O mercado de ações brasileiro desafiou as turbulências internacionais e alcançou um novo marco. O Ibovespa, principal índice da B3, registrou sua décima sessão consecutiva de ganhos, mantendo-se acima dos 150 mil pontos. Paralelamente, o dólar americano apresentou uma valorização expressiva, aproximando-se de R$ 5,40, em meio a preocupações com uma possível correção nas ações de empresas nos Estados Unidos.
O Ibovespa encerrou o pregão desta terça-feira com 150.704 pontos, representando uma alta de 0,17%. O índice oscilou entre ganhos e perdas ao longo do dia, mas demonstrou força nos momentos finais das negociações.
Este foi o sétimo pregão consecutivo em que a bolsa brasileira superou seu recorde anterior, configurando a maior sequência de altas diárias desde junho de 2024. Durante o dia, o desempenho de ações de empresas de mineração e aviação exerceu pressão negativa sobre o Ibovespa. Contudo, o bom desempenho de papéis de bancos e companhias petrolíferas compensou essas perdas e garantiu o resultado positivo do índice.
O mercado de câmbio apresentou maior volatilidade. O dólar comercial encerrou o dia cotado a R$ 5,399, representando uma alta de R$ 0,041 (+0,77%). A cotação chegou a recuar para R$ 5,38 por volta das 12h50, mas voltou a se aproximar de R$ 5,40 nas horas finais do pregão.
O cenário de incerteza no mercado estadunidense gerou tensões em escala global. O índice S&P 500, que acompanha o desempenho das 500 maiores empresas dos Estados Unidos, registrou uma queda de 1,17% nesta terça-feira, em meio a alertas de bancos americanos sobre a possibilidade de uma correção negativa no preço das ações na maior economia do mundo.
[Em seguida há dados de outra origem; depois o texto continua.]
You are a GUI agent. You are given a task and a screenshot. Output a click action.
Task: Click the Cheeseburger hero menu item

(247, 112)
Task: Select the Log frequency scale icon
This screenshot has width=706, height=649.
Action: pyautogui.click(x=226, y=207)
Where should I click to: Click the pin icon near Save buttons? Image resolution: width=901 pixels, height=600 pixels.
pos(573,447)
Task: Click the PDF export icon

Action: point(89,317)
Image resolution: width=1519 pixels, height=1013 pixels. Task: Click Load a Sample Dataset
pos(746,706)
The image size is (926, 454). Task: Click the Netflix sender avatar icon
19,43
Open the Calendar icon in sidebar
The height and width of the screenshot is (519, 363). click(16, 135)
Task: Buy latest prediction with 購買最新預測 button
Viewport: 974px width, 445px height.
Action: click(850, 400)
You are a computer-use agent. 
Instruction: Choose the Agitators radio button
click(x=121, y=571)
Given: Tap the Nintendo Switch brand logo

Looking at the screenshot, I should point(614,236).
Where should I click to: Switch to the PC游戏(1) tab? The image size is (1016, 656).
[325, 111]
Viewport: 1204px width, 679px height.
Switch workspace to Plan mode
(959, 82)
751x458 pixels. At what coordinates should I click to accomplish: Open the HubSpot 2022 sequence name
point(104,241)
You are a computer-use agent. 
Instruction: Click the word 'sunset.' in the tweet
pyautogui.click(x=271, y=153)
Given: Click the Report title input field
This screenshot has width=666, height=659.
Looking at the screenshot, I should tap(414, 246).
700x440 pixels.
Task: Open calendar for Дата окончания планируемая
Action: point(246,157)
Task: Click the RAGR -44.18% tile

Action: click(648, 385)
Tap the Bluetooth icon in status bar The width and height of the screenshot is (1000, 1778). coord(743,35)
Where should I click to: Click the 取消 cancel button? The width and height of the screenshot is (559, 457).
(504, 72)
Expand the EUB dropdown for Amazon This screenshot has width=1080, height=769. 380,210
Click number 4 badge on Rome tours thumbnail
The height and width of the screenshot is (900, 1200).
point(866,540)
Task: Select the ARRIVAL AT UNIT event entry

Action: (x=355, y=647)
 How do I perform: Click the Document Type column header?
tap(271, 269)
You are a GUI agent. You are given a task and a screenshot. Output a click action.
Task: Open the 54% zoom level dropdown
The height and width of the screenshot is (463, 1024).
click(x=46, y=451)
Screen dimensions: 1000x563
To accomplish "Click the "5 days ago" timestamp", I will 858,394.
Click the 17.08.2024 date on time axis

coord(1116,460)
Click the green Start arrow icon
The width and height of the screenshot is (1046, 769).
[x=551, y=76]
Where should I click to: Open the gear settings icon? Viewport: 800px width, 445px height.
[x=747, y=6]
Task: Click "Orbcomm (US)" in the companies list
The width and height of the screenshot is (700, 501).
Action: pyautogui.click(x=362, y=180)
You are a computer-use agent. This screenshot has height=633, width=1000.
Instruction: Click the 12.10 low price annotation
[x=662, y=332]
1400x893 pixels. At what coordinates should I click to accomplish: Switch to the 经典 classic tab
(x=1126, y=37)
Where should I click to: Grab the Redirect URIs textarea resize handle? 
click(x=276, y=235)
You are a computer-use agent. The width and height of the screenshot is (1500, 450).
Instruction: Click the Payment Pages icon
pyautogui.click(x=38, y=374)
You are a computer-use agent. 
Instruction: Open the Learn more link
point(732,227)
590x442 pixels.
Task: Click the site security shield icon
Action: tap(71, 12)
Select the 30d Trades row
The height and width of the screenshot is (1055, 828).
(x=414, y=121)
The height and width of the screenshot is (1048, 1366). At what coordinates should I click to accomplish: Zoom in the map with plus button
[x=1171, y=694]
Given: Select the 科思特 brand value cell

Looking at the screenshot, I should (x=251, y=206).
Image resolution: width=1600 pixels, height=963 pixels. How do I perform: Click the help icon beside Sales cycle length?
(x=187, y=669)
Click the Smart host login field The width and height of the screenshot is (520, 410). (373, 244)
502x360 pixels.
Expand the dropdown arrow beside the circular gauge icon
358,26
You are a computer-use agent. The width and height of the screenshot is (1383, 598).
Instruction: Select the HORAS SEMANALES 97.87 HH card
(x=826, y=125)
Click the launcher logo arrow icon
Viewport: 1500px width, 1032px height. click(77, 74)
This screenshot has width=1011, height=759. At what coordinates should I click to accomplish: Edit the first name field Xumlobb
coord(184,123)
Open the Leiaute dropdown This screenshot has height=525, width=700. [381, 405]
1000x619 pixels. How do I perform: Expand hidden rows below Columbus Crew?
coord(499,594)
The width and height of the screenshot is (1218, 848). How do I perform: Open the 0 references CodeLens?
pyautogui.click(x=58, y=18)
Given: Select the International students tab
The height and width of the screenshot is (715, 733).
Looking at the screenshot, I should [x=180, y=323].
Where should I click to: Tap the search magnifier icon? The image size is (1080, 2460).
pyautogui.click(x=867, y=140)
No cenário doméstico, o mercado financeiro aguarda com expectativa o resultado da reunião do Comitê de Política Monetária (Copom) do Banco Central (BC). A reunião, que se iniciou nesta terça-feira, será concluída nesta quarta-feira. De acordo com o boletim Focus, pesquisa semanal realizada pelo BC com instituições financeiras, a expectativa dos analistas de mercado é de que a Taxa Selic, que representa os juros básicos da economia, seja mantida em 15% ao ano, proporcionando suporte para o real diante das pressões externas.